Начать с того, что изменение пропорции потерь среди гражданского населения с 10 % на 90 % оказалось полностью надуманным. Политологи Эндрю Мак (из HSRP), Джошуа Голдстайн и Адам Робертс, каждый по отдельности, попытались отследить происхождение этого мифа — все они знали, что соответствующих данных не существует[807]. Они были в курсе, что это заявление не проходит простейших сверок с реальностью. На протяжении значительной части истории человечества крестьяне жили натуральным хозяйством, производя минимум излишков. Орда солдат, вынужденная самостоятельно добывать себе пропитание, легко может обречь местное население на голодную смерть. Во времена Тридцатилетней войны войска не только устраивали бесчисленные расправы над крестьянами, но и целенаправленно разрушали дома, жгли посевы, резали домашний скот, уничтожали источники воды, повышая и без того чудовищный уровень смертей среди мирного населения. Гражданская война в Америке, с ее блокадами, уничтожением посевов и тактикой выжженной земли, привела к огромному числу жертв среди мирного населения (историческая реальность, отраженная в клятве Скарлетт О’Хары: «Господь свидетель, я больше никогда не буду голодать!»)[808]. Во время Первой мировой войны линия фронта проходила по населенным районам, артиллерийские снаряды дождем сыпались на города и деревни, и каждая сторона пыталась заморить голодом чужое население, устраивая блокады. Как я уже упоминал, если прибавить число умерших от испанки 1918 г. к косвенным смертям Первой мировой, число жертв среди гражданских лиц увеличится во много раз. Во время Второй мировой мирных граждан истребляли Холокостом, авианалетами люфтваффе, бомбардировками немецких и японских городов в духе «Бойни номер пять» и двумя ядерными взрывами. Какими бы разрушительными ни были сегодняшние войны для мирного населения, вряд ли они могут быть значительно хуже.
Голдстайн, Робертс и Мак, отследив происхождение мифа, докопались до цепи искажений, перемешавшей различные виды жертв: боевые потери одной эпохи сравнивались с боевыми потерями, косвенной гибелью, ранениями и беженцами другой. Мак и Голдстайн прикинули, что на долю гражданских лиц приходится примерно половина прямых смертей и пропорция эта меняется от войны к войне, но не растет со временем.
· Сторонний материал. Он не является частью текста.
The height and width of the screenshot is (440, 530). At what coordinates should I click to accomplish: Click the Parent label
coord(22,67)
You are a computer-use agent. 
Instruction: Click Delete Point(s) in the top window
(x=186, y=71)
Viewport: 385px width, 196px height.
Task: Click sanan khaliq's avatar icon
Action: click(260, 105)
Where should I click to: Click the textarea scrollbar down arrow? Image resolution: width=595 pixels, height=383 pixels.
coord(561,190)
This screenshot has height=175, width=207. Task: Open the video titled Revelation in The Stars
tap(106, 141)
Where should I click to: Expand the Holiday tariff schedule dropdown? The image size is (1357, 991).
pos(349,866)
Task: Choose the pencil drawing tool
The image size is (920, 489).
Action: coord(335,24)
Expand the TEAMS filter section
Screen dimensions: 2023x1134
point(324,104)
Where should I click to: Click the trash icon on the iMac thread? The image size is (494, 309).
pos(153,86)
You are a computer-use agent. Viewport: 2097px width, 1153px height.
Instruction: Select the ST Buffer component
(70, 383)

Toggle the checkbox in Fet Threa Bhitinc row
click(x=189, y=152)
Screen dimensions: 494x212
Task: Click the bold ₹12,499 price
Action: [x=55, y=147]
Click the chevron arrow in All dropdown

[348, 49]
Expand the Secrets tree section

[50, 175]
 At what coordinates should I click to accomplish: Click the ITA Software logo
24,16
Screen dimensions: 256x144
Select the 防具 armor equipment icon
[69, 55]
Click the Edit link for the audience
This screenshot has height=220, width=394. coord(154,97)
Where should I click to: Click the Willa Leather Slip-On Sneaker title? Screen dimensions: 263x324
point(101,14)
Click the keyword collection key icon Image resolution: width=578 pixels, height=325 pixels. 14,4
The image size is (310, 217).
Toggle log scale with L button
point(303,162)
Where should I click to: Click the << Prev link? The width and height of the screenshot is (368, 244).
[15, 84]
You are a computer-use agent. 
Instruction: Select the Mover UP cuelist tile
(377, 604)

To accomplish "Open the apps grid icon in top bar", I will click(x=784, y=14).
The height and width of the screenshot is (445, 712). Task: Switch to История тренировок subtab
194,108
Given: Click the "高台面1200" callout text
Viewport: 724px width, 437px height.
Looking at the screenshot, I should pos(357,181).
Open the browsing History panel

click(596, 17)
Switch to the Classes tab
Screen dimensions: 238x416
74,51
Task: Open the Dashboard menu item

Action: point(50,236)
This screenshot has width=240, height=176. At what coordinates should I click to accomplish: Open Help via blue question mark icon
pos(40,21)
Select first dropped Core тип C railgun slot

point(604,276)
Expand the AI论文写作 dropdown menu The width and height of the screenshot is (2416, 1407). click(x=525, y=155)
И действительно, далее мы увидим, что в последние годы она значительно снизилась.
Из всех новых эпидемиологических оценок самого широкого внимания удостоилось исследование журнала Lancet, посвященное смертности в Ираке[809]. Команда из восьми иракских медицинских работников ходила от двери к двери в 18 регионах страны и опрашивала людей о недавно умерших родственниках. Эпидемиологи вычли уровень смертности в годы до вторжения 2003 г. из уровня смертности в последующие годы, считая, что разницу нужно отнести на счет войны, а затем умножили получившуюся пропорцию на размер населения Ирака. Эта арифметика предполагает, что число умерших во время войны выросло на 655 000 человек. И 92 % этих дополнительных смертей, по словам родственников, были прямыми смертями от пулевых ранений, воздушных налетов и заминированных автомашин, а не косвенными — от голода и болезней. Если так, данные стандартного подсчета жертв в Ираке занижены в семь раз.
Но без дотошных критериев формирования выборки, экстраполяция цифр на всю популяцию может сильно отклониться. Команда статистиков под руководством Майкла Спагата и Нила Джонсона сочла эти оценки недостоверными и обнаружила, что непропорционально большое количество опрошенных семей живет на главных улицах и перекрестках — как раз в тех местах, где бомбардировки и перестрелки наиболее вероятны[810]. В углубленном исследовании, проведенном ВОЗ, были получены цифры, которые в четыре раза меньше приведенных в журнале Lancet, и даже для такого результата потребовалось завысить первоначальные показатели на поправочный коэффициент 35 %, чтобы компенсировать ложь, переезды и провалы в памяти. Нескорректированные цифры ВОЗ составляют около 110 000, что уже гораздо ближе к числу жертв боевых действий[811].